Monster doesn't answer right away. It can't be because he is having difficulty remembering. This only happened moments before. His silence can mean only one thing: there is something unpleasant about the answer.

“You reminded me of Sweet Gwendoline. But you probably don't know who that is.”

“Can't say I do.” And why would you? When would you ever have occasion to come across John Willie's cartoon serial or its busty blond protagonist, a girl always bound, in peril, desperate for rescue? You might have gone your whole life without knowing if he hadn't given you reason to seek it out.

“What about Davies?”

“Well, now,” he says, eyes twinkling. “That's my name, isn't it? A bit of vanity on my part, I suppose. I hope you don't mind too terribly.”

David. His name is David. You'd forgotten already.

“No, of course not,” you lie. The truth is it is rather uncomfortable to be so intimately connected to someone you have just met, especially this particular someone. Over time, you will come to read something else into this gesture. You will see it as a need to pass on some part of himself that he otherwise couldn't, impotence being, as you will later discover, another cruel side effect of his condition, and you will be glad to have been honored with this task. Remembering this about him—
his name was David
—will help to fill out your memory, help him remain the man he was instead of the caricature he could so easily become.

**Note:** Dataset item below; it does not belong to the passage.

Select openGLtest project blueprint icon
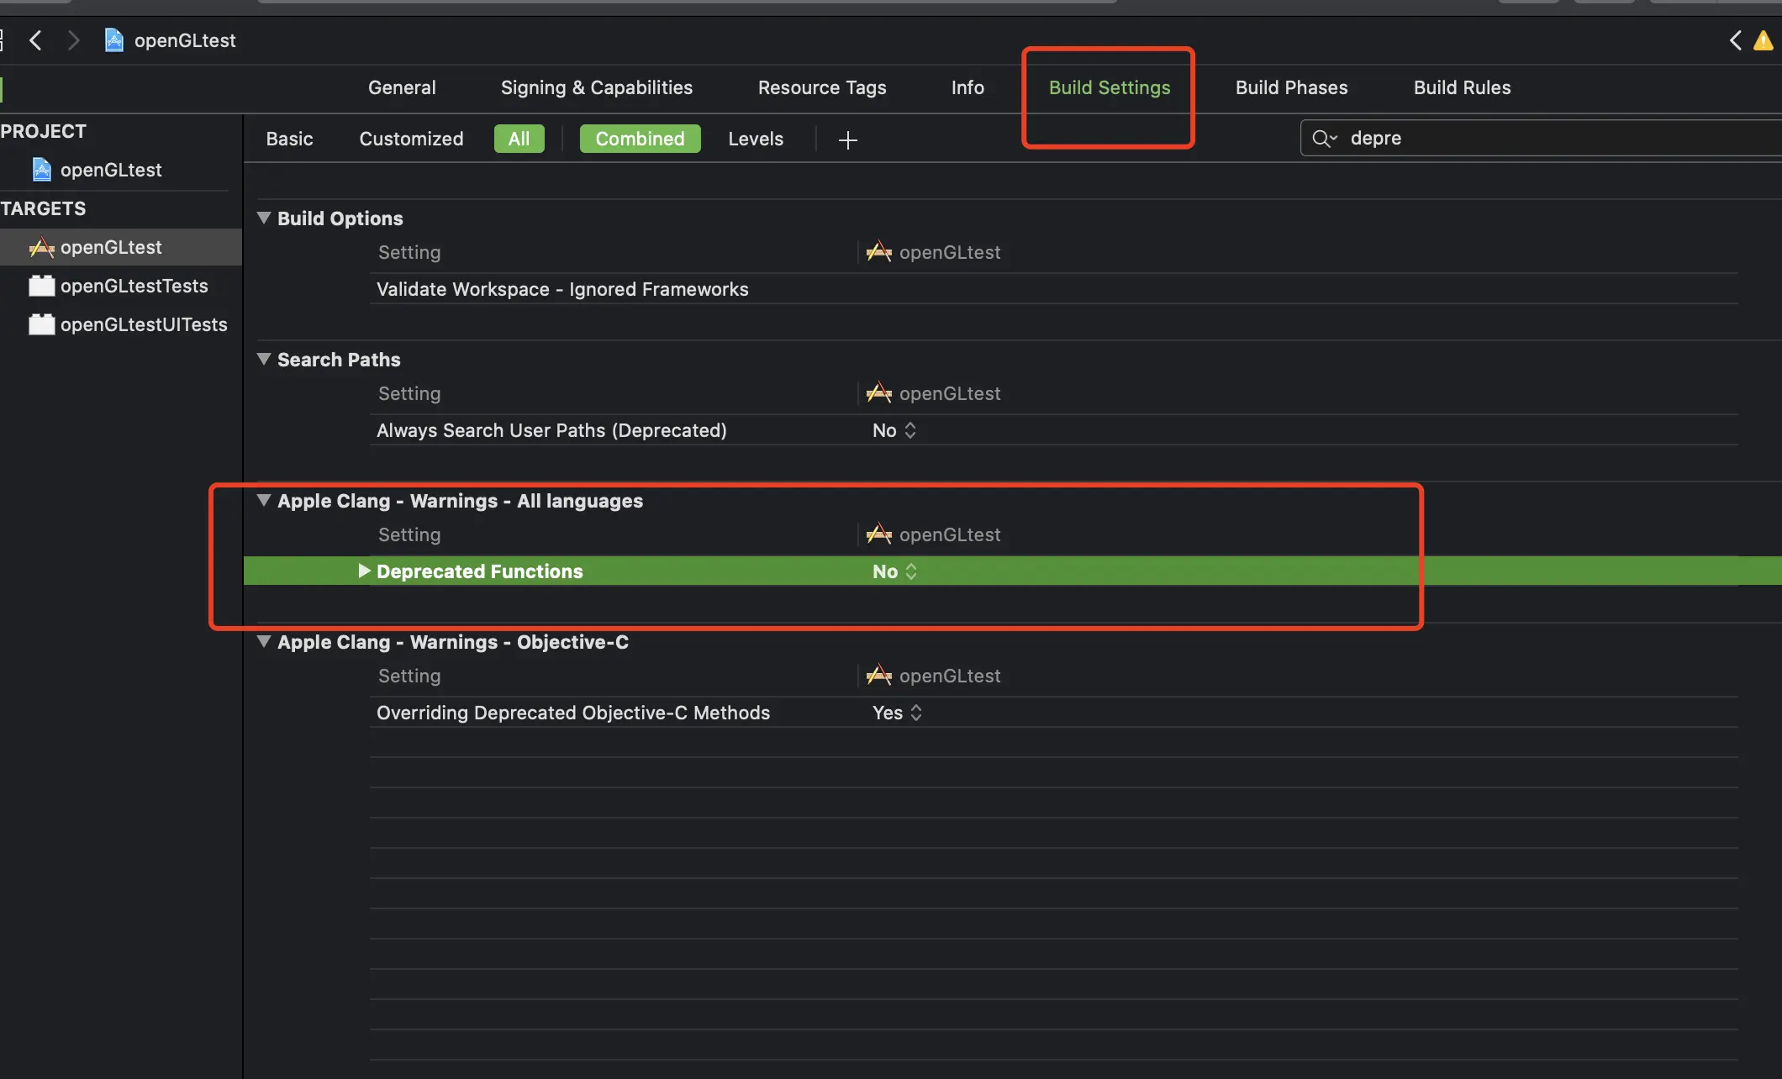The image size is (1782, 1079). point(42,170)
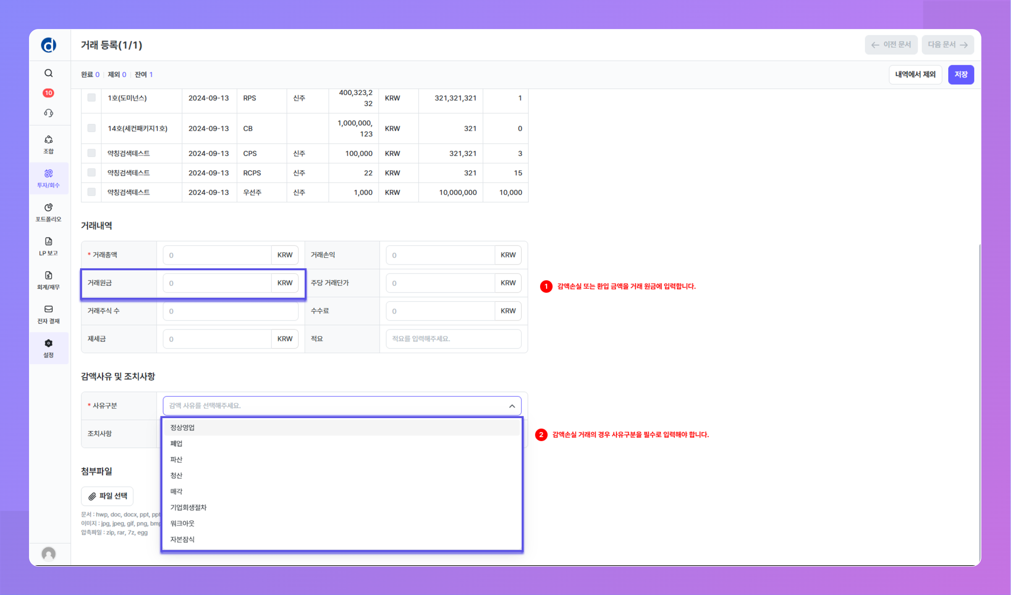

Henderson looks down the hall—no sign of Joe—and leans in. “Just so you know, I sometimes take . . . other kinds of pictures. Just for my personal collection. No one sees them except for me. I pay well, and I'm very discreet.” This time, you understand him perfectly. It is hard to hold such a bold proposition in your head. Before this moment, no one has so much as asked to hold your hand. He searches your face, like he's expecting—maybe even hoping for?—a reaction. But while you are feeling many things (shock, anger, and fear, to name a few), you keep your eyes locked on the book cover, your lips sealed shut. This is the only strategy you have for dealing with this kind of attention: withdrawal.

When Henderson speaks again, his voice is an octave higher. Perhaps he hopes to sound friendly and jocular, but that's hardly the effect—his bass is a weight too heavy to lift. “Sometimes the girls find the extra money useful.”

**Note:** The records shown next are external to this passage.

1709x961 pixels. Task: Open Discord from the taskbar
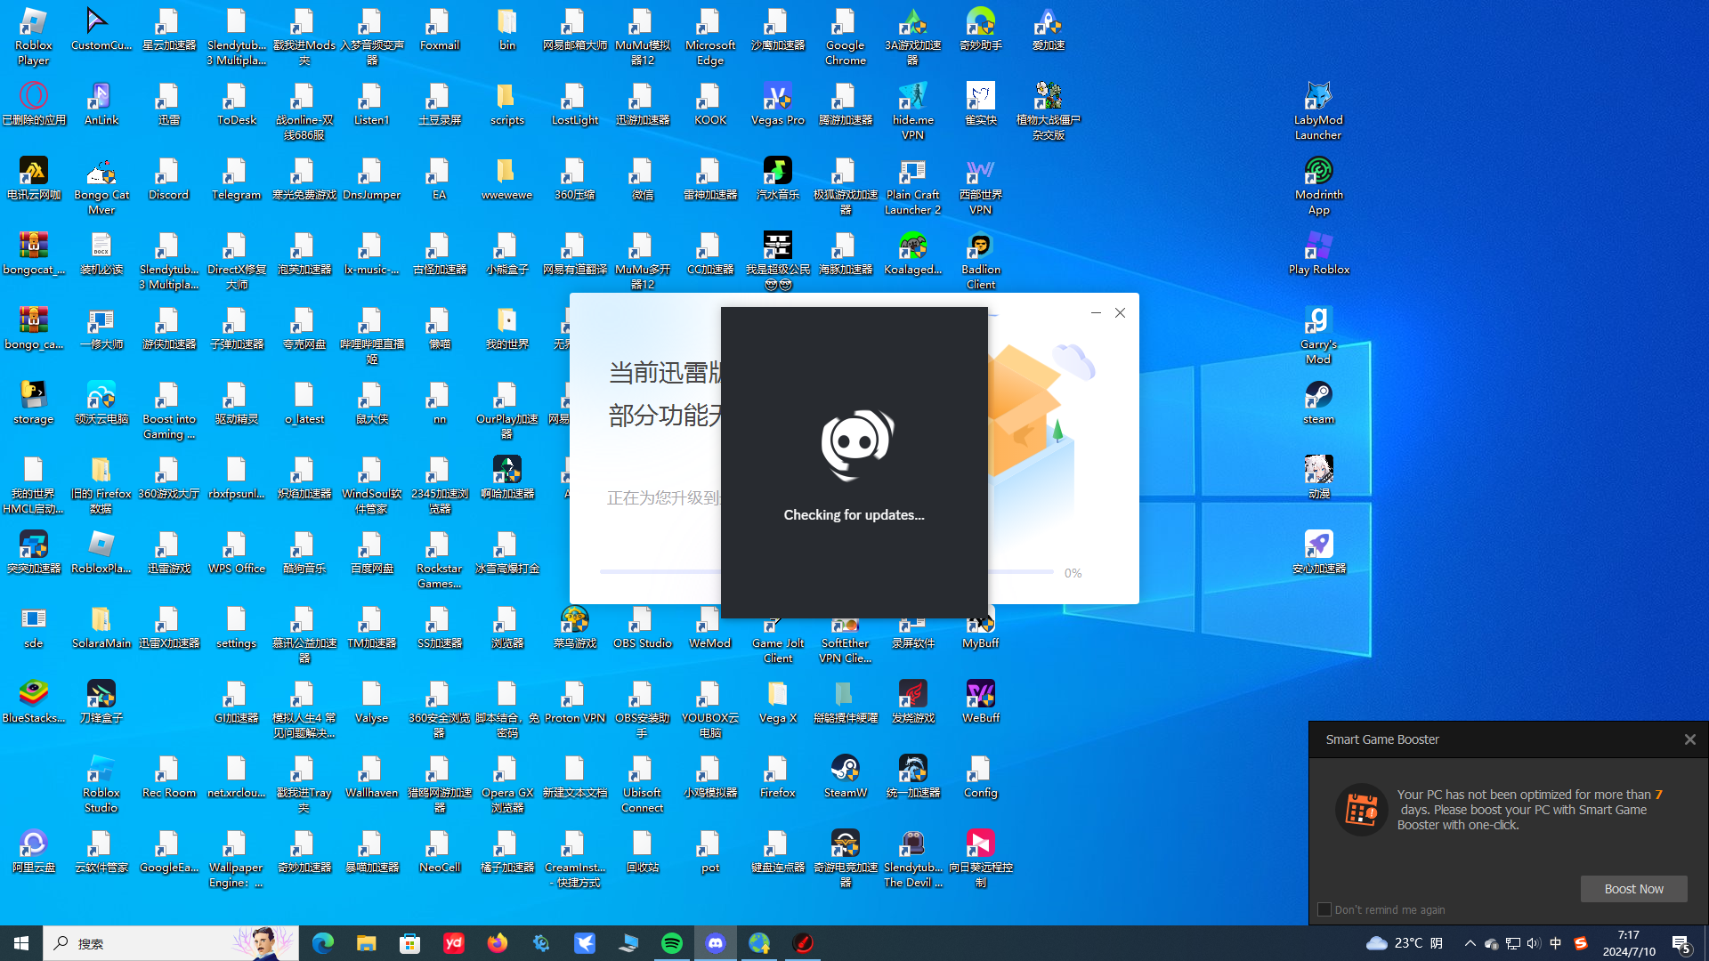coord(716,943)
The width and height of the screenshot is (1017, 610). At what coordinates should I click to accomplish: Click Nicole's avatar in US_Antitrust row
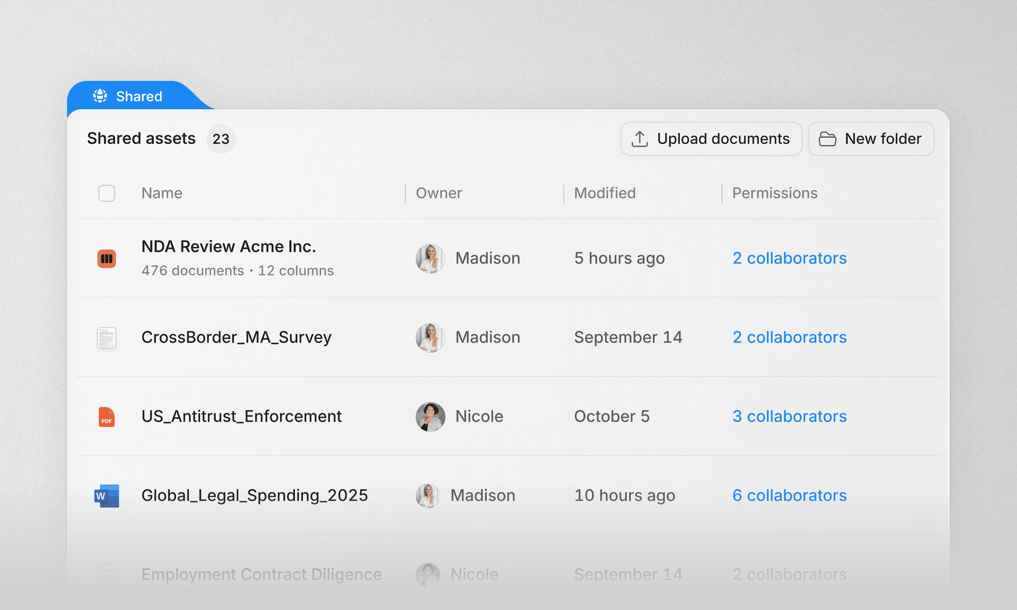[x=430, y=416]
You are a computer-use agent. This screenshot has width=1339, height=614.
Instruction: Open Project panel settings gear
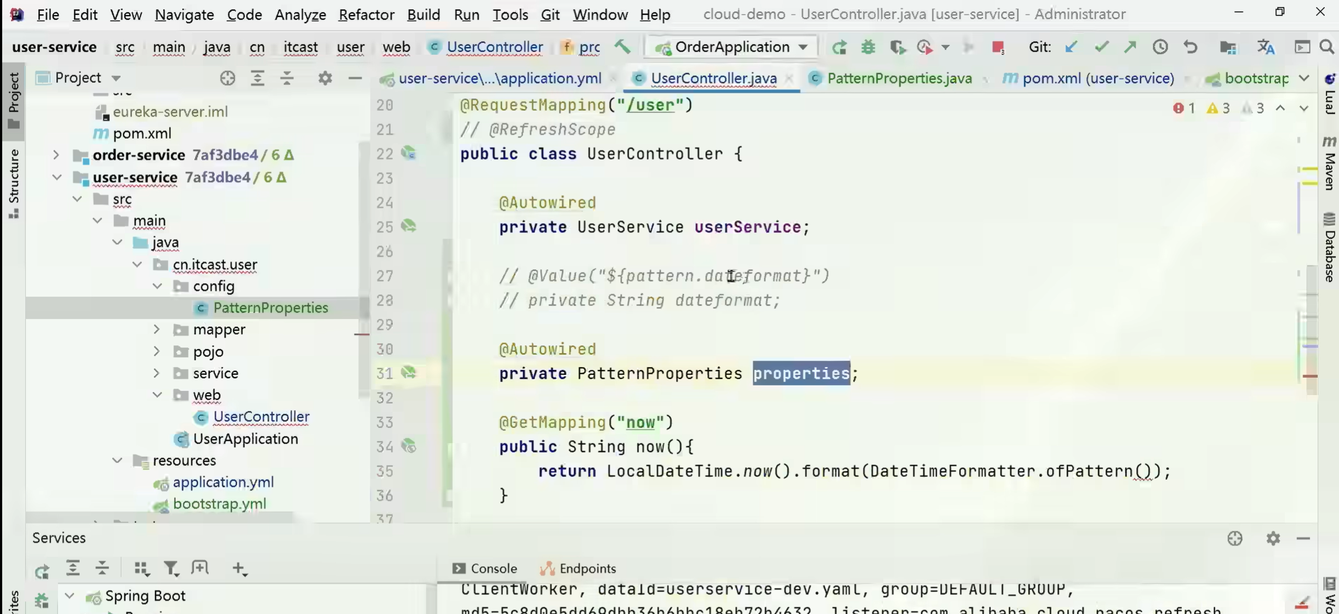pyautogui.click(x=325, y=78)
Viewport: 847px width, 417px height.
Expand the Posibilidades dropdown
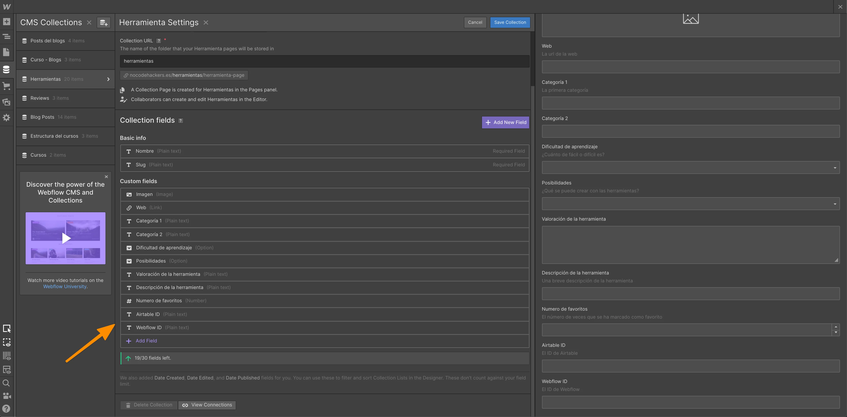tap(690, 204)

Ignoring him is clearly not going to work.

You turn to him with wide eyes and say, “That's something to consider, Mr. Henderson.”

“Please,” he says, attempting to smooth things over. “Call me David.” He takes the book from your hands and returns it to the bookshelf, pulls down another one. “This is a much better book. I'll just put it in a bag for you so Joe won't ask questions.”

The two men return at the same time, Joe smoothing his trousers with his hands, Monster—David—holding a paper bag.

“Okay, we're gone,” says Joe. He points to the bag. “What's that?”

“A birthday gift.” David places the bag in your hands. “Welcome to the world, Gwen Davies.”